#### [Exercise directions]
I need every line of the material below that includes the string "computer".

#### [Data provided]

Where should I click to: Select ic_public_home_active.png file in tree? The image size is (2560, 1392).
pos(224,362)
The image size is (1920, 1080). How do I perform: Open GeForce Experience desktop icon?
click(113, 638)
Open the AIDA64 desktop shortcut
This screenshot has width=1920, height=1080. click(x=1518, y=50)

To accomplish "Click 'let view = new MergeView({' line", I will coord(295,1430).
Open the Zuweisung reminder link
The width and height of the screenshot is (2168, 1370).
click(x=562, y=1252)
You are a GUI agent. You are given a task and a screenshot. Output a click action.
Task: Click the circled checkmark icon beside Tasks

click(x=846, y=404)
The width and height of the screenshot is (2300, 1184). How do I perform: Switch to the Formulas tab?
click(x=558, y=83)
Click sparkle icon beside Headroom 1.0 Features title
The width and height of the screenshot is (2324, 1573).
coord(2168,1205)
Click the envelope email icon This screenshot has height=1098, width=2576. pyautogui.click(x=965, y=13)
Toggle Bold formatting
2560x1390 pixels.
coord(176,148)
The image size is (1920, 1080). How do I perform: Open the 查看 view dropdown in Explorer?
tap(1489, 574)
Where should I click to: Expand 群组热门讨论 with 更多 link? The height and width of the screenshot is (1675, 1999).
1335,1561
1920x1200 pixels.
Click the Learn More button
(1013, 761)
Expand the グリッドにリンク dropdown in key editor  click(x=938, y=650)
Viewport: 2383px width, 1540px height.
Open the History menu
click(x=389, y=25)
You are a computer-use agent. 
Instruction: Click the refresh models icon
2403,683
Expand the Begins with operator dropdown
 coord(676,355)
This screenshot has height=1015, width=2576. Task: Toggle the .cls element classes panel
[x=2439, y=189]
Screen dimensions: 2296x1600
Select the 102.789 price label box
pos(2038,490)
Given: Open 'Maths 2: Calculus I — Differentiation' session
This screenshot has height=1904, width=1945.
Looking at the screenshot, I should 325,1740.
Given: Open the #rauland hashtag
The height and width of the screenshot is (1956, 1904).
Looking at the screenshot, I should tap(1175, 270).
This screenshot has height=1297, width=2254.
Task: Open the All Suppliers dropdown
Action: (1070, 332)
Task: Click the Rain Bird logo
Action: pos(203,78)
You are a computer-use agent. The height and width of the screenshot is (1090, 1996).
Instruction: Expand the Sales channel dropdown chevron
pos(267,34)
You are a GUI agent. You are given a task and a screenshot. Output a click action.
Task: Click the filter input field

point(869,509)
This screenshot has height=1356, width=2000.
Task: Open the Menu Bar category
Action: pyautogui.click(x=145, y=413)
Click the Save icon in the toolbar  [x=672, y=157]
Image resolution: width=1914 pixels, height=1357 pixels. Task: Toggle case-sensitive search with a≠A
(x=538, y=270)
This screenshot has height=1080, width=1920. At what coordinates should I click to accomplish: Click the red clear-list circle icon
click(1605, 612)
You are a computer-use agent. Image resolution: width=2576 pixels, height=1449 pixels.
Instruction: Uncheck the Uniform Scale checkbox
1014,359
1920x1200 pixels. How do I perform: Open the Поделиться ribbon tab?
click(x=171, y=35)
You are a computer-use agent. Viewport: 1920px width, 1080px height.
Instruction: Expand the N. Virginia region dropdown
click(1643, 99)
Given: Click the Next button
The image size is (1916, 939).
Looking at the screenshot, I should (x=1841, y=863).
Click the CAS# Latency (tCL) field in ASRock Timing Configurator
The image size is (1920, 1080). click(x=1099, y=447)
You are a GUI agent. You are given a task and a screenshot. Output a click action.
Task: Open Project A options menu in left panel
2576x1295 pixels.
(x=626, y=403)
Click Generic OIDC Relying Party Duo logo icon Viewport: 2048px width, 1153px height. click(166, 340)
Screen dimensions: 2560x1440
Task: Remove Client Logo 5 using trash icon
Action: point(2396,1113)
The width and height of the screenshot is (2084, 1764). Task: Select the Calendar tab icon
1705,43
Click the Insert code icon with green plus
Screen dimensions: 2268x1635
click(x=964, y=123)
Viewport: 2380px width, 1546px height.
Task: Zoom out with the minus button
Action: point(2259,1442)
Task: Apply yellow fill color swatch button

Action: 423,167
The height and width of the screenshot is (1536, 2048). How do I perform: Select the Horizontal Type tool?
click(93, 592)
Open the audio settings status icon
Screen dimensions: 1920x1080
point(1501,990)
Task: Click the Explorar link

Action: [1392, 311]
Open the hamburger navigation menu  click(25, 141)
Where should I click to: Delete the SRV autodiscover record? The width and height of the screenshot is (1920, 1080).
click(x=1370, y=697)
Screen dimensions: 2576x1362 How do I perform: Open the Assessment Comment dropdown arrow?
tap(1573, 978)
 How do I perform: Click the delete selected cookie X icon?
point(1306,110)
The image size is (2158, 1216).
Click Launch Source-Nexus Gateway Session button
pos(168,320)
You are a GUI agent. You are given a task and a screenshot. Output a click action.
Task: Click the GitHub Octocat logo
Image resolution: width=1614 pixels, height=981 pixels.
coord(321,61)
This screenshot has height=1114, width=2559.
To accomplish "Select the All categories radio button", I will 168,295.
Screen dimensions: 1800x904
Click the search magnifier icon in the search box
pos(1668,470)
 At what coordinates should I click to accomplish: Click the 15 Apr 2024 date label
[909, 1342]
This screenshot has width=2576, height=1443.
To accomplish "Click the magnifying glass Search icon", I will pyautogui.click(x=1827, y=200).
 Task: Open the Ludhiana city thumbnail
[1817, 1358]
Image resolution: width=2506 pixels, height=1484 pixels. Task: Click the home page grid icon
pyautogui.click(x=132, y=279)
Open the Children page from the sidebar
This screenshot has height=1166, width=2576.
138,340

#### [Reply to the task]
You are a computer-use agent. 
You are a computer-use agent. The height and width of the screenshot is (1090, 1996).
You are a computer-use agent. Image resolution: width=2576 pixels, height=1449 pixels.
You are a computer-use agent. Viewport: 1920px width, 1080px height.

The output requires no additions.